Treatment of Tendon Injury Using Mesenchymal Stem Cells

Early Phase 1

Completed

Conditions: Lateral Epicondylitis

Interventions: Biological: ALLO-ASC(allogeneic adipose derived mesenchymal stem cell) injection

Registration Number: NCT01856140

Lead Sponsor: Seoul National University Hospital

Brief Summary: Main purpose of this study is to evaluate efficacy and safety of allogenic adipose-derived mesenchymal stem cells(ALLO-ASC) in treatment of tendon injury. ALLO-ASC will be administrated to the patients with lateral epicondylitis by ultrasonographic guided injection.

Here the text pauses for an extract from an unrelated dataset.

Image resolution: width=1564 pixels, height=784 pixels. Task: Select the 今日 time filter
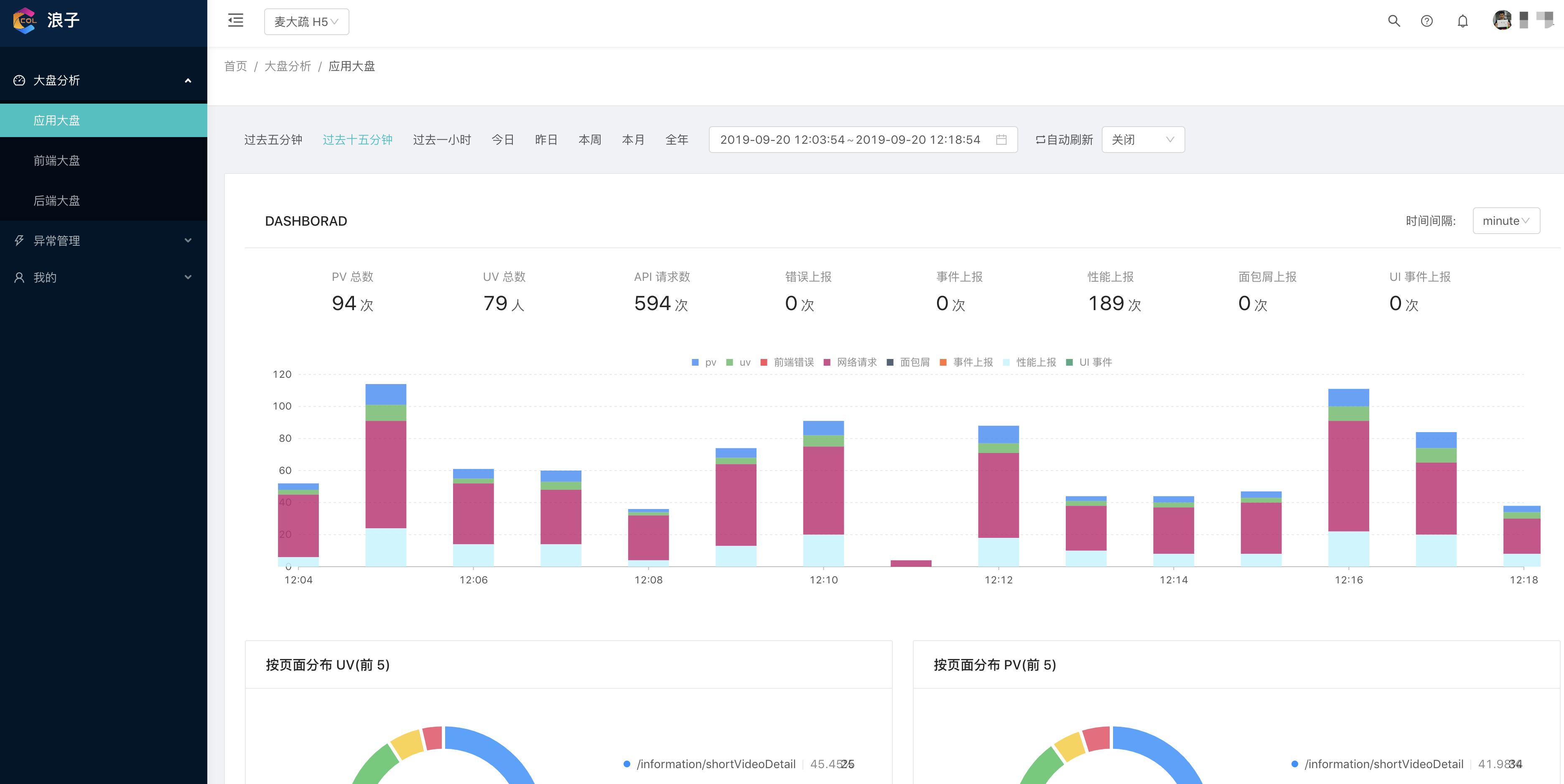502,140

Detailed Description: Injection volume depends on the size of lesion on ultrasound examination. And all injection will be done under ultrasound guidance. First the investigators will administrate 1 million cells/ml (Group 1 for 6 participants). After monitoring the safety of injection for 2 weeks (the investigators will use WHO recommendations for grading of acute and subacute toxic effects), the investigators decide to increase the quantity as 10 million cells/ml (Group 2 for participants).

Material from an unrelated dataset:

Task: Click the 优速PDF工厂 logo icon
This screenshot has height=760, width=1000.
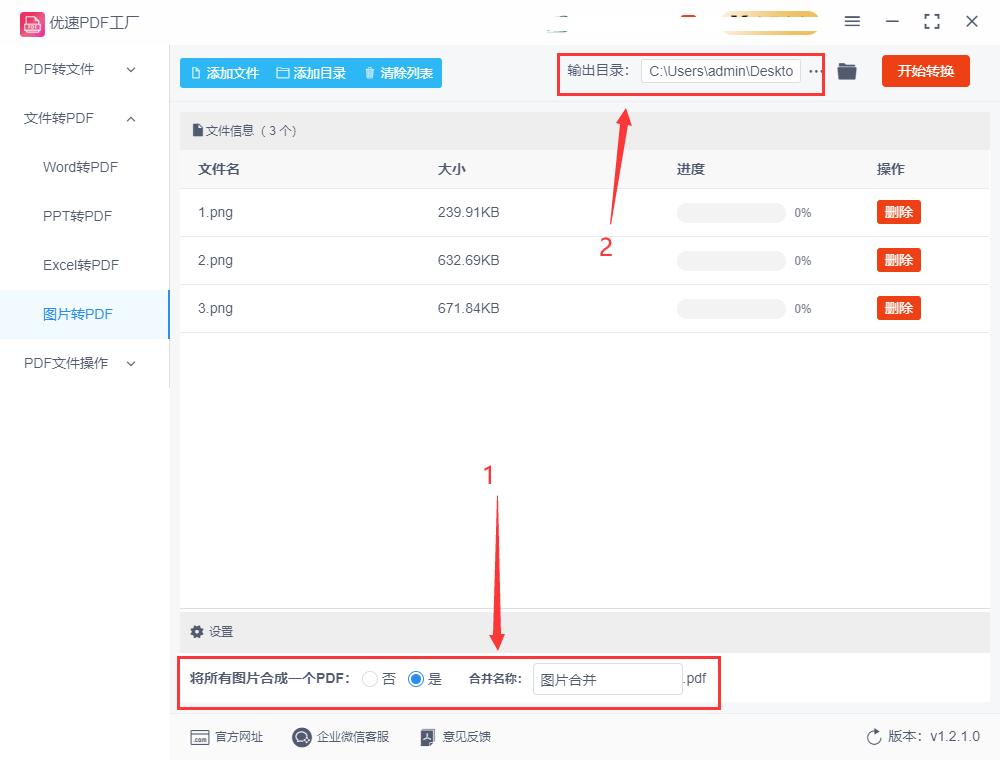Action: tap(32, 22)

The investigators will compare the efficacy difference as quantity increase. For efficacy measurement, VAS/modified Mayo clinic performance index for elbow/lesion measurement by ultrasound will be used at 6 and 12 weeks after injections.

Recruitment & Eligibility

Status: COMPLETED

Sex: All

Target Recruitment: 12

Inclusion Criteria

clinically diagnosed as lateral epicondylitis (tennis elbow)
recurrent pain in spite of conservative treatment such as physical therapy, medication, steroid injection
symptom duration is over 6 months
defect in common extensor tendon can be observed under ultrasound
patient that can understand the clinical trials

Exclusion Criteria

patient that underwent other injection treatment within 6 weeks
some associated diseases (such as arthritis, synovitis, entrapment of related nerve, radiculopathy to the target lesion, generalized pain syndrome, rheumatoid arthritis, pregnancy, impaired sensibility, paralysis, history of allergic or hypersensitive reaction to bovine-derived proteins or fibrin glue)
patient that enrolled other clinical trials within 30 days
history of drug/alcohol addiction, habitual smoker

Study & Design

Study Type: INTERVENTIONAL

Study Design: PARALLEL

Arm && Interventions

Group	Intervention	Description
10 million cells/ml of ALLO-ASC	ALLO-ASC(allogeneic adipose derived mesenchymal stem cell) injection	10 million cells/ml of ALLO-ASC(allogeneic adipose derived mesenchymal stem cell) will be injected by ultrasound guided intervention.
1 million cells/ml of ALLO-ASC	ALLO-ASC(allogeneic adipose derived mesenchymal stem cell) injection	1 million cells/ml of ALLO-ASC(allogeneic adipose derived mesenchymal stem cell) will be injected by ultrasound guided intervention.

Primary Outcome Measures

Name	Time	Method
Change From Baseline in Visual Analog Scale (VAS) at 6 and 12 Weeks	Baseline, 6 weeks, 12 weeks after intervention	Self reported pain intensity during activity will be evaluated by visual analogue scale (0 = no pain, 10 = pain as bad as can be), higher scores meaning worse outcome.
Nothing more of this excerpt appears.